Instruction:
Revise the listing below by replacing "computer-use agent" with "desktop automation agent" wherever it occurs. Leave everything else unchanged.

Item coordinate data:
Start

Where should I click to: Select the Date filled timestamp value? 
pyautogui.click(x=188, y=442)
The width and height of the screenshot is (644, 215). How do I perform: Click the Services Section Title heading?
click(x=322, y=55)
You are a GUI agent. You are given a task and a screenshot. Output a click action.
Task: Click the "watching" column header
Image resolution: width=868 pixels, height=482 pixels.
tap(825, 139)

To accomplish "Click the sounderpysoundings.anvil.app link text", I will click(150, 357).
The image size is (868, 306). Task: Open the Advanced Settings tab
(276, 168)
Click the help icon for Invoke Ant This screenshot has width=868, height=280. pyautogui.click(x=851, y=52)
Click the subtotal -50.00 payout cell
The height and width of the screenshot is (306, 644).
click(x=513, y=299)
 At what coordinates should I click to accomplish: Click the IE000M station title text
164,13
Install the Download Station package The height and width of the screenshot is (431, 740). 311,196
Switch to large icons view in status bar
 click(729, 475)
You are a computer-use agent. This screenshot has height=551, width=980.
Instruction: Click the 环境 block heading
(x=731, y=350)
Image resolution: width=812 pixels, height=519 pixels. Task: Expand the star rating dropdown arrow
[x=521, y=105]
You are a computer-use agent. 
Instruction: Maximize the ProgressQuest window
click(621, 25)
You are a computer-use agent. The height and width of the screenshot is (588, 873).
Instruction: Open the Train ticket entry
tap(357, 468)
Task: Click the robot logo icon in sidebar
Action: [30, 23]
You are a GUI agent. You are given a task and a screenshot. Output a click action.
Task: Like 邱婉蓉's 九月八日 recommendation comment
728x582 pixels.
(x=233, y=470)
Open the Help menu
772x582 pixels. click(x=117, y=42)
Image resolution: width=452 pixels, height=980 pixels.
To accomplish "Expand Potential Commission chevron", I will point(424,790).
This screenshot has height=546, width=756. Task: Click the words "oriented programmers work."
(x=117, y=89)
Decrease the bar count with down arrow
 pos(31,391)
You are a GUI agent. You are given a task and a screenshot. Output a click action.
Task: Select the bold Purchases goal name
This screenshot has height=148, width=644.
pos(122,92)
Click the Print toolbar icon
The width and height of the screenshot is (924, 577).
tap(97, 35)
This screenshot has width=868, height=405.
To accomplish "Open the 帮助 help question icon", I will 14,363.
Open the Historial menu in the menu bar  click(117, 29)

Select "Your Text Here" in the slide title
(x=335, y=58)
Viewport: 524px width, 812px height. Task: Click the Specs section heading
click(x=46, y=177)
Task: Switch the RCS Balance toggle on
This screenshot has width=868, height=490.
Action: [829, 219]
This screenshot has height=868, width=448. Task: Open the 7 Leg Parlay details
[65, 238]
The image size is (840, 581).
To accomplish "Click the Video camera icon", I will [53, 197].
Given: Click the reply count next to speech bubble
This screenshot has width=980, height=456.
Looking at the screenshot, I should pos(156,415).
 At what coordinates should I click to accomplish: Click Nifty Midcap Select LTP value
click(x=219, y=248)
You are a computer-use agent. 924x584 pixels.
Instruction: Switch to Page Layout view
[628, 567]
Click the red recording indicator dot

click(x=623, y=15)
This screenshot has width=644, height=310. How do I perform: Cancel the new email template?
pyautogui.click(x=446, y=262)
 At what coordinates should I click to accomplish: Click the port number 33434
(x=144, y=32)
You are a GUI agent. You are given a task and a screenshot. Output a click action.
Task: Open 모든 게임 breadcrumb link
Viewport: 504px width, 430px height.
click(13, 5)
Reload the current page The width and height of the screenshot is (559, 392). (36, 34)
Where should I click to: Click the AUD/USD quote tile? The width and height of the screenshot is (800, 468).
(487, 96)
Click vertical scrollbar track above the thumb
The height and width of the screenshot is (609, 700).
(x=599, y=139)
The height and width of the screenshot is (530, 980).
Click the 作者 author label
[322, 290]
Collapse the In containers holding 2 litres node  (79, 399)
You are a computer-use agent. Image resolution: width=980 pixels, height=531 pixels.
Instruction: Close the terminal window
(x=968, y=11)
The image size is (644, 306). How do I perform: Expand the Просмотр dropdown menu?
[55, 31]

End

Task result:
Where should I click to: Select the Date filled timestamp value? 
pyautogui.click(x=188, y=442)
The width and height of the screenshot is (644, 215). How do I perform: Click the Services Section Title heading?
click(x=322, y=55)
You are a GUI agent. You are given a task and a screenshot. Output a click action.
Task: Click the "watching" column header
Image resolution: width=868 pixels, height=482 pixels.
tap(825, 139)

To accomplish "Click the sounderpysoundings.anvil.app link text", I will click(150, 357).
The image size is (868, 306). Task: Open the Advanced Settings tab
(276, 168)
Click the help icon for Invoke Ant This screenshot has width=868, height=280. pyautogui.click(x=851, y=52)
Click the subtotal -50.00 payout cell
The height and width of the screenshot is (306, 644).
click(x=513, y=299)
 At what coordinates should I click to accomplish: Click the IE000M station title text
164,13
Install the Download Station package The height and width of the screenshot is (431, 740). 311,196
Switch to large icons view in status bar
 click(729, 475)
You are a desktop automation agent. This screenshot has height=551, width=980.
Instruction: Click the 环境 block heading
(x=731, y=350)
Image resolution: width=812 pixels, height=519 pixels. Task: Expand the star rating dropdown arrow
[x=521, y=105]
You are a desktop automation agent. 
Instruction: Maximize the ProgressQuest window
click(621, 25)
You are a desktop automation agent. The height and width of the screenshot is (588, 873).
Instruction: Open the Train ticket entry
tap(357, 468)
Task: Click the robot logo icon in sidebar
Action: [30, 23]
You are a GUI agent. You are given a task and a screenshot. Output a click action.
Task: Like 邱婉蓉's 九月八日 recommendation comment
728x582 pixels.
(x=233, y=470)
Open the Help menu
772x582 pixels. click(x=117, y=42)
Image resolution: width=452 pixels, height=980 pixels.
To accomplish "Expand Potential Commission chevron", I will point(424,790).
This screenshot has height=546, width=756. Task: Click the words "oriented programmers work."
(x=117, y=89)
Decrease the bar count with down arrow
 pos(31,391)
You are a GUI agent. You are given a task and a screenshot. Output a click action.
Task: Select the bold Purchases goal name
This screenshot has height=148, width=644.
pos(122,92)
Click the Print toolbar icon
The width and height of the screenshot is (924, 577).
tap(97, 35)
This screenshot has width=868, height=405.
To accomplish "Open the 帮助 help question icon", I will 14,363.
Open the Historial menu in the menu bar  click(117, 29)

Select "Your Text Here" in the slide title
(x=335, y=58)
Viewport: 524px width, 812px height. Task: Click the Specs section heading
click(x=46, y=177)
Task: Switch the RCS Balance toggle on
This screenshot has width=868, height=490.
Action: [829, 219]
This screenshot has height=868, width=448. Task: Open the 7 Leg Parlay details
[65, 238]
The image size is (840, 581).
To accomplish "Click the Video camera icon", I will [53, 197].
Given: Click the reply count next to speech bubble
This screenshot has width=980, height=456.
Looking at the screenshot, I should pos(156,415).
 At what coordinates should I click to accomplish: Click Nifty Midcap Select LTP value
click(x=219, y=248)
You are a desktop automation agent. 924x584 pixels.
Instruction: Switch to Page Layout view
[628, 567]
Click the red recording indicator dot

click(x=623, y=15)
This screenshot has width=644, height=310. How do I perform: Cancel the new email template?
pyautogui.click(x=446, y=262)
 At what coordinates should I click to accomplish: Click the port number 33434
(x=144, y=32)
You are a GUI agent. You are given a task and a screenshot. Output a click action.
Task: Open 모든 게임 breadcrumb link
Viewport: 504px width, 430px height.
click(13, 5)
Reload the current page The width and height of the screenshot is (559, 392). (36, 34)
Where should I click to: Click the AUD/USD quote tile? The width and height of the screenshot is (800, 468).
(487, 96)
Click vertical scrollbar track above the thumb
The height and width of the screenshot is (609, 700).
(x=599, y=139)
The height and width of the screenshot is (530, 980).
Click the 作者 author label
[322, 290]
Collapse the In containers holding 2 litres node  (79, 399)
You are a desktop automation agent. Image resolution: width=980 pixels, height=531 pixels.
Instruction: Close the terminal window
(x=968, y=11)
The image size is (644, 306). How do I perform: Expand the Просмотр dropdown menu?
[55, 31]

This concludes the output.